What you are asked to do.
Make an exact reproduction of all the data.

[Saved data entries]
************

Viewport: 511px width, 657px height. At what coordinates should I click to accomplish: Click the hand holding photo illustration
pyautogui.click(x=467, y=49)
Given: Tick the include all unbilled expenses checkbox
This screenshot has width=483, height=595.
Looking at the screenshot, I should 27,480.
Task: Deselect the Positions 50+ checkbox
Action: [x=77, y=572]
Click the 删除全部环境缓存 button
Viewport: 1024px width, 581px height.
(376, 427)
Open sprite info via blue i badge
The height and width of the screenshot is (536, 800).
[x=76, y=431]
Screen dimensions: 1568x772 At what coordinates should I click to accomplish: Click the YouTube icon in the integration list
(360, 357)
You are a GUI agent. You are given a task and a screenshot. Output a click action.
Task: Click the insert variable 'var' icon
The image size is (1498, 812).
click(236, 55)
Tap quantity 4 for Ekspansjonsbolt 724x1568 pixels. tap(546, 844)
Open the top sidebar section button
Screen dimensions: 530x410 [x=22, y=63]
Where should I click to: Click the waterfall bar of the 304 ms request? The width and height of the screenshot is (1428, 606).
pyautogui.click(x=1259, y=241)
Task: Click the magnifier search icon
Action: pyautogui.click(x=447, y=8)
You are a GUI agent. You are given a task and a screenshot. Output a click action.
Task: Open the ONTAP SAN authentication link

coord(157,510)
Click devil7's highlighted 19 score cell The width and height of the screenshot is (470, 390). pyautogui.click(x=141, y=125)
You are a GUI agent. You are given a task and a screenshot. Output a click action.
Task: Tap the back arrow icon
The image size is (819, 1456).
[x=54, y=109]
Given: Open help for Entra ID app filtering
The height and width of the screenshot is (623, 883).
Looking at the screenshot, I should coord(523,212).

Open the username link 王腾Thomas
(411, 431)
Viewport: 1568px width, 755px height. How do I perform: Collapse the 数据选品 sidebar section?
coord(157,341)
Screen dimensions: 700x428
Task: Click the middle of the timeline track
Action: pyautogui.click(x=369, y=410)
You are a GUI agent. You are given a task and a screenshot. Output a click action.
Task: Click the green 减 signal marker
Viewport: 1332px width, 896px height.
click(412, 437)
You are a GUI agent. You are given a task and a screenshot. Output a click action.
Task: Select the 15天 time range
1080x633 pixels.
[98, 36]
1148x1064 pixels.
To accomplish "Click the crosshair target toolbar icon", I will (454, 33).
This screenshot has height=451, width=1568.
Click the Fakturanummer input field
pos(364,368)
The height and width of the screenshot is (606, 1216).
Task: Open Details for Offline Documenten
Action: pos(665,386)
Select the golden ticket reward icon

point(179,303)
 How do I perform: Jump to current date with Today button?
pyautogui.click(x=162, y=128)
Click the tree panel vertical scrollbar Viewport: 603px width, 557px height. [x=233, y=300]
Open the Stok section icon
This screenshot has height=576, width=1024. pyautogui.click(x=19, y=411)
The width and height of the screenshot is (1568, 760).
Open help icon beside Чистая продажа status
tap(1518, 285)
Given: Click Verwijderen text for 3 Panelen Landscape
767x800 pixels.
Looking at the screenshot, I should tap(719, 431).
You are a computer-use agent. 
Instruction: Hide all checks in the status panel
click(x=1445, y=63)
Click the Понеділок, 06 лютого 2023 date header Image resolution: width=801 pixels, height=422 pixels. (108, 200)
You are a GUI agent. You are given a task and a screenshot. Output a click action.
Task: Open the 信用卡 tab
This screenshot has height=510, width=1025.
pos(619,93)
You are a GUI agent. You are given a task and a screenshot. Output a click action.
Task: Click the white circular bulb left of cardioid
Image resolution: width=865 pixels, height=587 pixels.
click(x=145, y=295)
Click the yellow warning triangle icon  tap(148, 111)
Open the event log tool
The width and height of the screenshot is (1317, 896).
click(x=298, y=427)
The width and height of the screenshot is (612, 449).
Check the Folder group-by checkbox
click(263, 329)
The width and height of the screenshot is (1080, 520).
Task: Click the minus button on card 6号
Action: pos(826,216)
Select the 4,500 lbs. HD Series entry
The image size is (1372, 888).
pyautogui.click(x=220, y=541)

************

Reply.
Viewport: 511px width, 657px height. At what coordinates should I click to accomplish: Click the hand holding photo illustration
pyautogui.click(x=467, y=49)
Given: Tick the include all unbilled expenses checkbox
This screenshot has width=483, height=595.
Looking at the screenshot, I should 27,480.
Task: Deselect the Positions 50+ checkbox
Action: [x=77, y=572]
Click the 删除全部环境缓存 button
Viewport: 1024px width, 581px height.
(376, 427)
Open sprite info via blue i badge
The height and width of the screenshot is (536, 800).
[x=76, y=431]
Screen dimensions: 1568x772 At what coordinates should I click to accomplish: Click the YouTube icon in the integration list
(360, 357)
You are a GUI agent. You are given a task and a screenshot. Output a click action.
Task: Click the insert variable 'var' icon
The image size is (1498, 812).
click(236, 55)
Tap quantity 4 for Ekspansjonsbolt 724x1568 pixels. tap(546, 844)
Open the top sidebar section button
Screen dimensions: 530x410 [x=22, y=63]
Where should I click to: Click the waterfall bar of the 304 ms request? The width and height of the screenshot is (1428, 606).
pyautogui.click(x=1259, y=241)
Task: Click the magnifier search icon
Action: pyautogui.click(x=447, y=8)
You are a GUI agent. You are given a task and a screenshot. Output a click action.
Task: Open the ONTAP SAN authentication link

coord(157,510)
Click devil7's highlighted 19 score cell The width and height of the screenshot is (470, 390). pyautogui.click(x=141, y=125)
You are a GUI agent. You are given a task and a screenshot. Output a click action.
Task: Tap the back arrow icon
The image size is (819, 1456).
[x=54, y=109]
Given: Open help for Entra ID app filtering
The height and width of the screenshot is (623, 883).
Looking at the screenshot, I should coord(523,212).

Open the username link 王腾Thomas
(411, 431)
Viewport: 1568px width, 755px height. How do I perform: Collapse the 数据选品 sidebar section?
coord(157,341)
Screen dimensions: 700x428
Task: Click the middle of the timeline track
Action: pyautogui.click(x=369, y=410)
You are a GUI agent. You are given a task and a screenshot. Output a click action.
Task: Click the green 减 signal marker
Viewport: 1332px width, 896px height.
click(412, 437)
You are a GUI agent. You are given a task and a screenshot. Output a click action.
Task: Select the 15天 time range
1080x633 pixels.
[98, 36]
1148x1064 pixels.
To accomplish "Click the crosshair target toolbar icon", I will (454, 33).
This screenshot has height=451, width=1568.
Click the Fakturanummer input field
pos(364,368)
The height and width of the screenshot is (606, 1216).
Task: Open Details for Offline Documenten
Action: pos(665,386)
Select the golden ticket reward icon

point(179,303)
 How do I perform: Jump to current date with Today button?
pyautogui.click(x=162, y=128)
Click the tree panel vertical scrollbar Viewport: 603px width, 557px height. [x=233, y=300]
Open the Stok section icon
This screenshot has height=576, width=1024. pyautogui.click(x=19, y=411)
The width and height of the screenshot is (1568, 760).
Open help icon beside Чистая продажа status
tap(1518, 285)
Given: Click Verwijderen text for 3 Panelen Landscape
767x800 pixels.
Looking at the screenshot, I should tap(719, 431).
You are a computer-use agent. 
Instruction: Hide all checks in the status panel
click(x=1445, y=63)
Click the Понеділок, 06 лютого 2023 date header Image resolution: width=801 pixels, height=422 pixels. (108, 200)
You are a GUI agent. You are given a task and a screenshot. Output a click action.
Task: Open the 信用卡 tab
This screenshot has height=510, width=1025.
pos(619,93)
You are a GUI agent. You are given a task and a screenshot. Output a click action.
Task: Click the white circular bulb left of cardioid
Image resolution: width=865 pixels, height=587 pixels.
click(x=145, y=295)
Click the yellow warning triangle icon  tap(148, 111)
Open the event log tool
The width and height of the screenshot is (1317, 896).
click(x=298, y=427)
The width and height of the screenshot is (612, 449).
Check the Folder group-by checkbox
click(263, 329)
The width and height of the screenshot is (1080, 520).
Task: Click the minus button on card 6号
Action: pos(826,216)
Select the 4,500 lbs. HD Series entry
The image size is (1372, 888).
pyautogui.click(x=220, y=541)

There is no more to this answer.